## Start SOURCE DOCUMENT

Social media is blowing up with those adorable last day of school photographs. This is the season of freedom and fun, and while many parents are excited to have their children home, I’ve heard those same parents confess after a week or two, “I’m running out of ideas of what to do with them!” or “We’re starting to go nuts!”
Transitioning from a structured school day to the grab-bag of summer can be difficult on parents and kids alike, potentially causing tension in their relationship.
There’s also the concern of keeping children’s minds sharp over the summer. The good news is, education is not limited to a classroom; in fact, I’d argue that the most important learning happens outside of school.
The first gift you can give your child this summer is the time and space for unstructured play. This mode of learning has been vastly undervalued over recent years, and awareness of its importance is on the rise.
The second gift you can give your child this summer is yourself. In her book The Importance of Being Little, Erika Christakis states: “Any educator will tell you that a parent is a child’s first and best teacher. And it’s really true.” Summer provides us with ample opportunities to engage with our children and foster real-life learning. All it requires of us is our time and attention (two precious commodities, to be sure, but ones worthy of offering).
Here are five simple, daily “educational” activities that you can do with your child this summer. I put “educational” in quotations because while they will nurture your child’s developing mind, they are not schoolish. I hope these activities will also strengthen your relationship with your child over those seemingly endless summer days.
1. Read for Fun
As a former high school English teacher, I know that nurturing a love of reading in your child will have countless benefits down the road. Reading is more than just identifying words on a page; it is a key that unlocks knowledge, inspires imagination, and cultivates critical thinking.
Find time daily to read to your child for fun, even if your child is old enough to read on her own. There’s something special about being read to. Even a child who allegedly “hates” reading will appreciate being able to sit back and listen to a story or poem.
You don’t have to read for hours a day; the goal is consistency. You could, as we do, read a poem each morning while sitting down to breakfast (I highly recommend Sing a Song of Seasons: A Nature Poem for Every Day of the Year). You could pick up a chapter book and read a few pages each night before bed. Whatever it is, it should be something your child enjoys.
This is also a great opportunity to introduce your child to some of your childhood favorites. Not only will your love for the text evoke a sense of excitement in your child, but it will make you more likely to commit to the practice of reading aloud.
If you’re not all that into reading yourself, don’t fret: audio books are awesome, too! Get yourself an Audible subscription or take out audio books from your local library. Listen while you drive in the car or work around the house. Pause it along the way to answer or ask questions.
If a book isn’t working out for your kid, find one that will. Whatever you do, keep it fun, and enjoy the time of connecting with your child.
2. Observe Nature
Spending time outdoors is good for body and soul. Children should have at least three hours of outdoor time a day, and part of that can be spent observing the natural world with you.
In his book How to Raise a Wild Child, Scott D. Sampson writes extensively on how to be a “nature mentor” to your child. Among the tips is to spend time daily observing nature together. Don’t feel like you have to plan a trip into the mountains or beach for true nature appreciation to occur: “the best place to fall in love with nature is wherever you happen to be,” he says.

## End SOURCE DOCUMENT
## Start DATASET

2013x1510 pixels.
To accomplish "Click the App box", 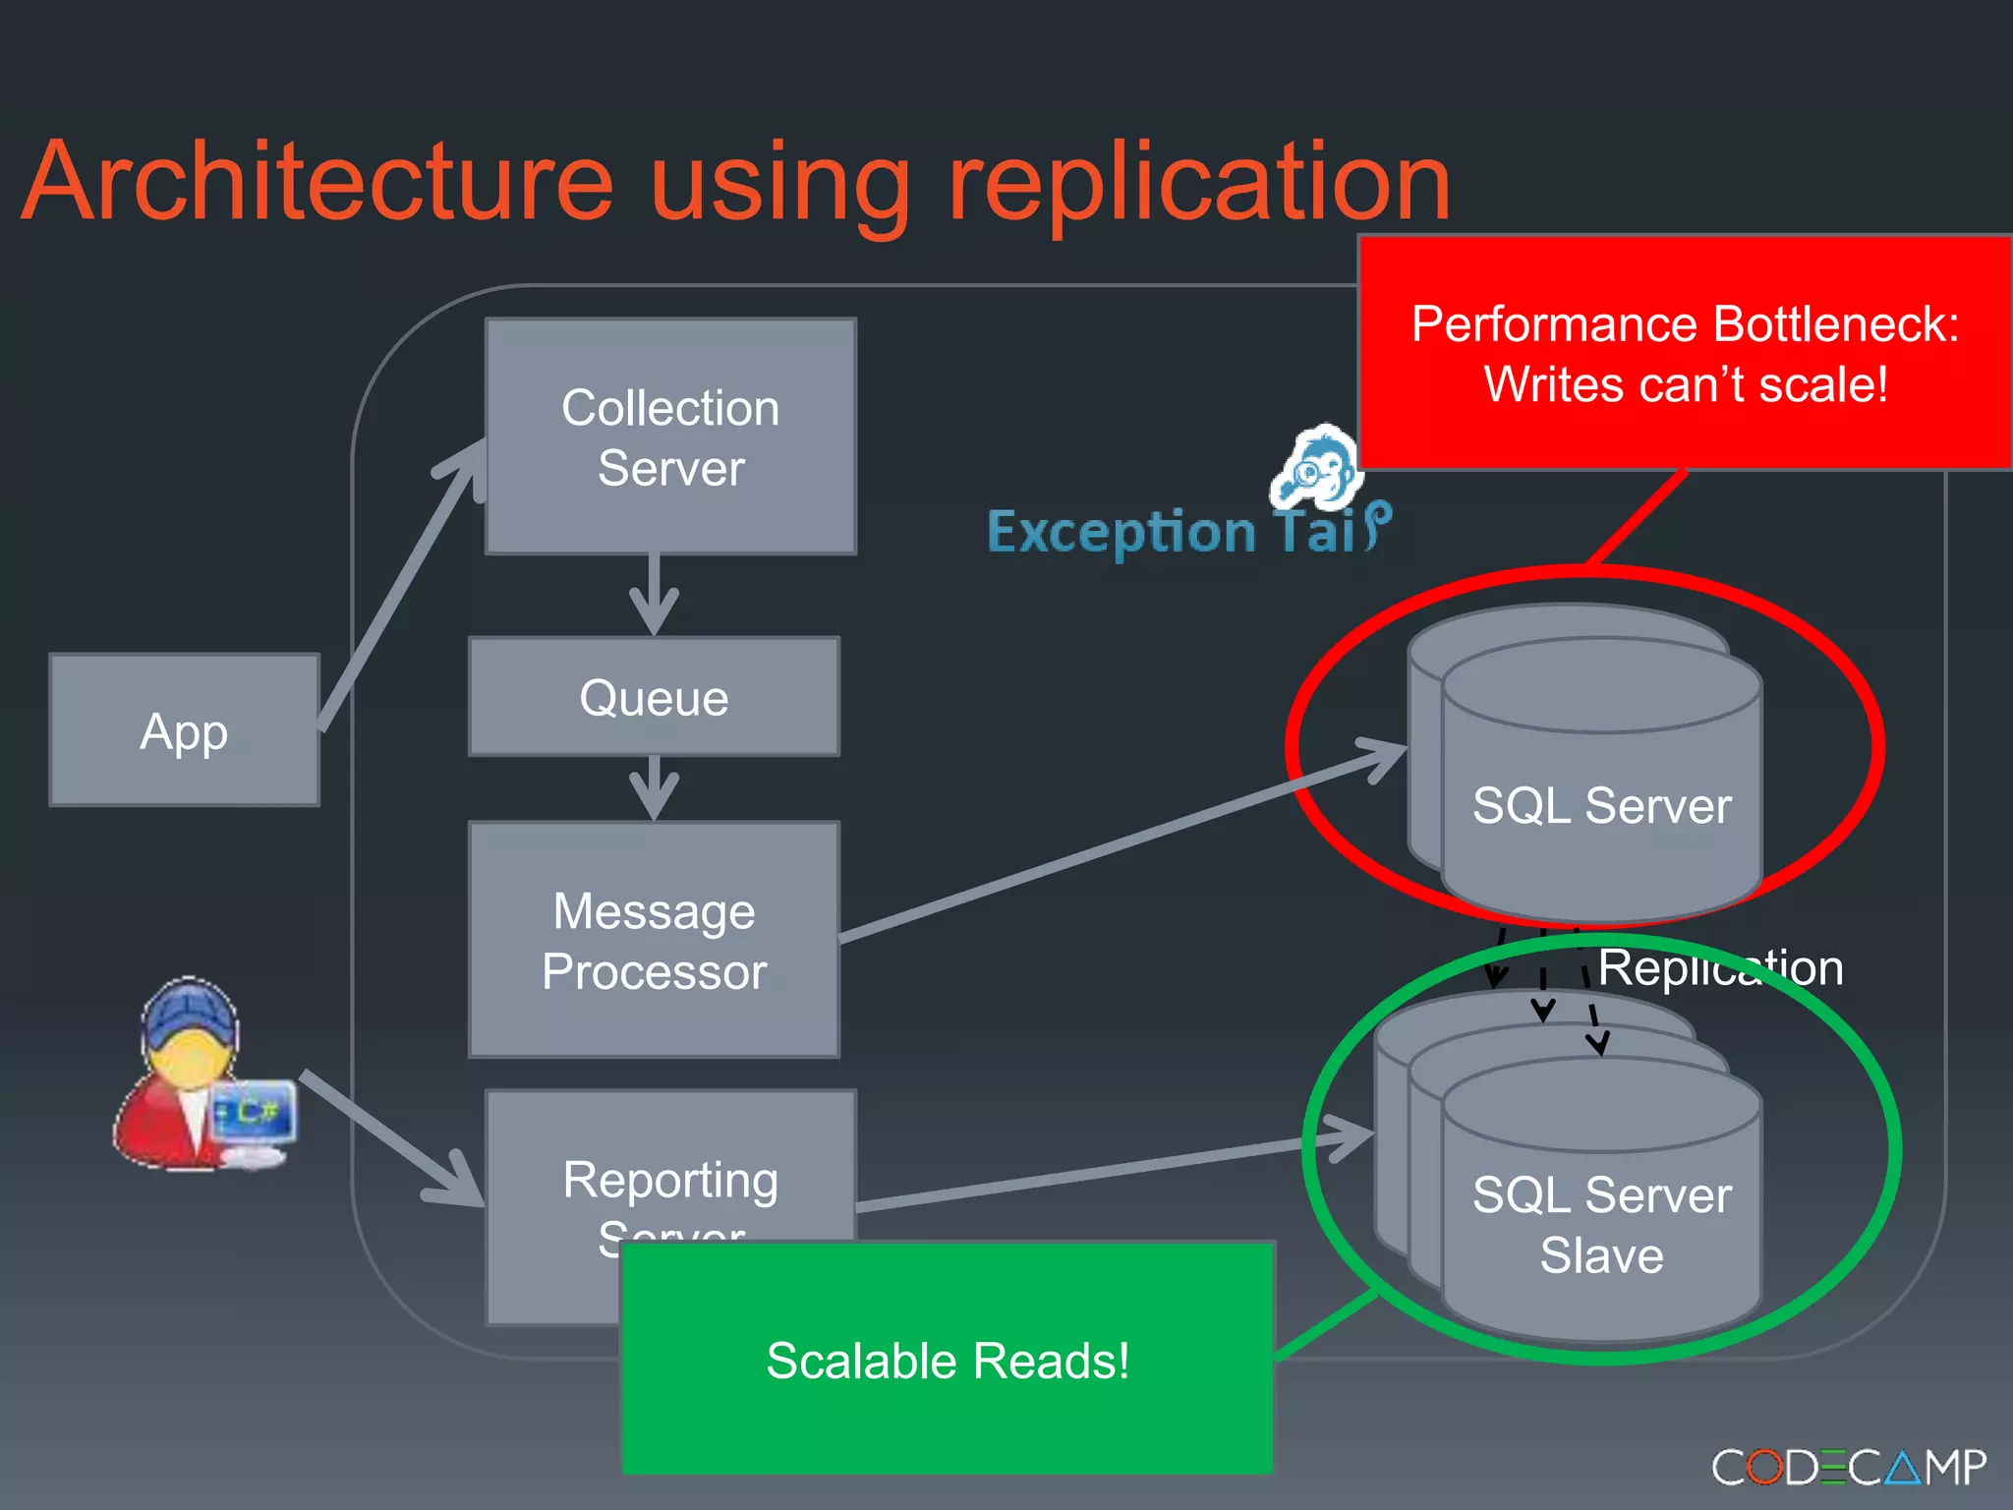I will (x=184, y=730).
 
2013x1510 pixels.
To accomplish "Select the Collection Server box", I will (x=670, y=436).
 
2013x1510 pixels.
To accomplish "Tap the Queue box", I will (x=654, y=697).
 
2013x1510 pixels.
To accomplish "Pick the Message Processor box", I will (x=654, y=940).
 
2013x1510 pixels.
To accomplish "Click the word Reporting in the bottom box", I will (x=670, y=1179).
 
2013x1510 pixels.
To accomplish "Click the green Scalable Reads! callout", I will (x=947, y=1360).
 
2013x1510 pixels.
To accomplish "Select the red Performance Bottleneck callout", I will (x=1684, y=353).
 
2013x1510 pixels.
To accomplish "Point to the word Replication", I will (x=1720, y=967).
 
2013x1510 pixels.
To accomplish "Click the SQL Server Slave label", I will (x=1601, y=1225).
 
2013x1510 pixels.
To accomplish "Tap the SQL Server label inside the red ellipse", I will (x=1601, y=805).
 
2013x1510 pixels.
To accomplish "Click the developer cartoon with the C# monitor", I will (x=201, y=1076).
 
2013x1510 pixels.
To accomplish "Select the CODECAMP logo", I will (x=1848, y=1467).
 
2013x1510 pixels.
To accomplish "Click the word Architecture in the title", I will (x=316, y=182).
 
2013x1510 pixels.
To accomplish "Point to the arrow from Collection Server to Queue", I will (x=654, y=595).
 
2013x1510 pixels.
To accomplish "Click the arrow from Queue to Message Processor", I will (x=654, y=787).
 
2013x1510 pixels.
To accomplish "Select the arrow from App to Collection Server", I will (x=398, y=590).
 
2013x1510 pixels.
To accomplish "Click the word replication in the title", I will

## End DATASET

*WHAT YOU NEED TO DO*.
a. Translate the following sentence from the article on summer learning into Spanish: "Spending time outdoors is good for body and soul."
b. Count the lines of the entries that contain the string "word", treating case as significant, and state only the number.

*IN RESPONSE*.
a. Pasar tiempo al aire libre es bueno para el cuerpo y el alma.

b. 4